It was like the post-WWII baby boom at my publishing company in Manhattan. The ladies’ room was full of women patting their stomachs, complaining about morning sickness that lasted all day and chugging Cheerios to battle nausea. I had never seen anything like it at any place I’ve ever worked. At my last job, many of the women were older and had never been married, and when I worked in sports, somehow a job was eliminated once a woman uttered, “I’m expecting.”
Experts say there’s discrimination against pregnant women in the workplace, and I’m sure there is. But sometimes, single women feel discriminated against, too.
I already endured these women flashing their two-carat diamond bands in my face while they illustrated their strategies during sales meetings, like flight attendants pointing to emergency exits. Their eyes glowing, they tried to hypnotize me with their love bling. “Look into my diamond and agree with everything I say.”
They began wearing loose-fitting blouses at six weeks, flaunting a not-yet-existent baby bump, like someone who unzips her pants after a large meal complaining she’s stuffed. When I walked into their offices they instantly minimized their computer screens, but not before I could see what they were really working on – UrbanBaby.com. I pretended I didn’t notice. While they munched on crunchy food during conference calls, I resisted the urge to stick my fingers in my ears. When they slugged down water like they had been hiking in a desert for four days, I blocked out the gulping swallows. And this was only their first trimester.
I know I should have been more sympathetic, because at least two of these women experienced major meltdowns trying to bear offspring. One miscarried during a client dinner in Chicago. Excusing herself, she left behind a large stain on the chair she was sitting on. We surreptitiously cleaned it up. Another went through the ritual of daily injections and herbal teas for months. And then used a $10,000 grant from the company for in vitro fertilization, praying and praying it would take. She also shared with our entire staff every step of the process. TMI. She thought it would help explain why she was out of the office at least two days a week at doctor appointments, why she often left early and why she was so distracted.
I gave her a copy of The Secret to be supportive, and soon enough her future offspring sunk into my subconscious, too. I was dreaming of a baby boy every night.

Set problem A: Reproduce the passage of the essay about pregnant coworkers that begins at the words "They began wearing" and stops after the words "their first trimester.".
Set problem B: Resume the essay about pregnant coworkers after its last sentence, keeping its first-person voice.

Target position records
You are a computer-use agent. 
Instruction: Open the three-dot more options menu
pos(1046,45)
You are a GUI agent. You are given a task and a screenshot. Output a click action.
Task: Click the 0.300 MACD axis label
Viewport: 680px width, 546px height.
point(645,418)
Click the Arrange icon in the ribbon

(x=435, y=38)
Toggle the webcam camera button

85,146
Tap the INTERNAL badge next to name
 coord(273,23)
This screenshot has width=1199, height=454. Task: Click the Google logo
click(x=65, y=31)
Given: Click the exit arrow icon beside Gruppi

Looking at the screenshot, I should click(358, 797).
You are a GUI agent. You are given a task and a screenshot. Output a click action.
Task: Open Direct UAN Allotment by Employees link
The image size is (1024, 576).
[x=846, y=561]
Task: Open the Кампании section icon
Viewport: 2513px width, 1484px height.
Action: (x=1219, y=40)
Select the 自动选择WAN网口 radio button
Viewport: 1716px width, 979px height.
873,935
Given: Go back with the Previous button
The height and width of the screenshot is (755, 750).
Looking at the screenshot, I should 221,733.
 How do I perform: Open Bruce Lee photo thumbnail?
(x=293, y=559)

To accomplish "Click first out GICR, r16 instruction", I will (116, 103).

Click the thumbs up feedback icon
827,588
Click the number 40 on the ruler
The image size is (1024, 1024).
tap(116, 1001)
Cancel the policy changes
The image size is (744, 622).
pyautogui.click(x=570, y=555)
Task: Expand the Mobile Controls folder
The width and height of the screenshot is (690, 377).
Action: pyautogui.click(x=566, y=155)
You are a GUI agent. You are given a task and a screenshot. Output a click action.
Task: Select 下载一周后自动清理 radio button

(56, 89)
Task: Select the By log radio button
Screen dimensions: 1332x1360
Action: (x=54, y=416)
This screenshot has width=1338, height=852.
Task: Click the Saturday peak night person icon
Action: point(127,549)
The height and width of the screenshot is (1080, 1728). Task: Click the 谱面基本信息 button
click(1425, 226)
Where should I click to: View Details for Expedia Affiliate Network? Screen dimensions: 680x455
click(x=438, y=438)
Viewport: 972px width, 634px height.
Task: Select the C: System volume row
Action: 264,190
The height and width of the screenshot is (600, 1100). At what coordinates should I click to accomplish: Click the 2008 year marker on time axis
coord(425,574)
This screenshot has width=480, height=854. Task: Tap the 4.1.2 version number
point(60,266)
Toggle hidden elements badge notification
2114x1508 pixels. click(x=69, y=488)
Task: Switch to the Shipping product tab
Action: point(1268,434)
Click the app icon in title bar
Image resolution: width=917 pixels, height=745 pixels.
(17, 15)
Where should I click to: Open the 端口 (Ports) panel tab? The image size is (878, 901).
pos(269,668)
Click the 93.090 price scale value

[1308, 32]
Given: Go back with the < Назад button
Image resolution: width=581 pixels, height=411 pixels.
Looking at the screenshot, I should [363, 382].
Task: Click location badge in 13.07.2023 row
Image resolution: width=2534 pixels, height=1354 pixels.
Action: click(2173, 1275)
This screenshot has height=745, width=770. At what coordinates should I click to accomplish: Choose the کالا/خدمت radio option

Written answer A:
They began wearing loose-fitting blouses at six weeks, flaunting a not-yet-existent baby bump, like someone who unzips her pants after a large meal complaining she’s stuffed. When I walked into their offices they instantly minimized their computer screens, but not before I could see what they were really working on – UrbanBaby.com. I pretended I didn’t notice. While they munched on crunchy food during conference calls, I resisted the urge to stick my fingers in my ears. When they slugged down water like they had been hiking in a desert for four days, I blocked out the gulping swallows. And this was only their first trimester.

Written answer B:
Unfortunately, it did not go unnoticed when sales plunged 75 percent. Working in marketing, I tried relentlessly to motivate her sales staff, but grew frustrated when I realized I was the only one working past 5:01 p.m.
On doctor-ordered bed rest for an entire month after being implanted, she felt she couldn’t harp on her team when she wasn’t there. In the process, two staffers resigned, and when our only male sales rep took a two-week paternity leave, I found myself in an office resembling “The Shining.”
Ironically, I had my own heart-stopping pregnancy panic and wonder during the initial baby boom. My body was trying to get in on the action. I was eight days late when I began imagining how I would break it to everyone that the 29-year-old, single marketing director – who hadn’t been trying – was with child.
As I walked to a drugstore to pick up a pregnancy test, the daydreams disappeared. My period arrived right before I plucked down $20 for an E.P.T. My pseudo-boyfriend called as I walked home, dealing with my mixed feelings of relief and disappointment. I had never told him. His aunt, like a mother to him, had just passed the week before and he was dealing with his own feelings of loss. Plus, the whole circle of life possibility had freaked me out.
Gone were the fantasies of being the single, knocked-up girl at the office. I wouldn’t be a test case to see how far our society had come. I wouldn’t have to worry about being scrutinized for being unwed. I wouldn’t be the main topic of water cooler gossip, nor would anyone wonder if I’d just gotten heavier because my gym membership expired and I had rediscovered Easy Mac.
If I had been pregs, I’d have kept it under wraps for months while I came up with a game plan. I’d be sporting long jackets and big sweaters, not complaining of nausea, unless I blamed the deli downstairs. There was no need to strategize though—I wasn’t.
My expectant colleagues were already checking out. Not only would I be covering for them while they were on maternity leave, but I had also been covering for them since they spotted those two pink lines. So I checked out, too. I began looking for a new gig immediately. I took the first thing that was offered to me and escaped right before five of them went into their third trimester.
Looking back, I see I was running from a club I wasn’t a member of, a club that included the commitment of a man I loved and the joy of producing a mini-me meshing of the both of us.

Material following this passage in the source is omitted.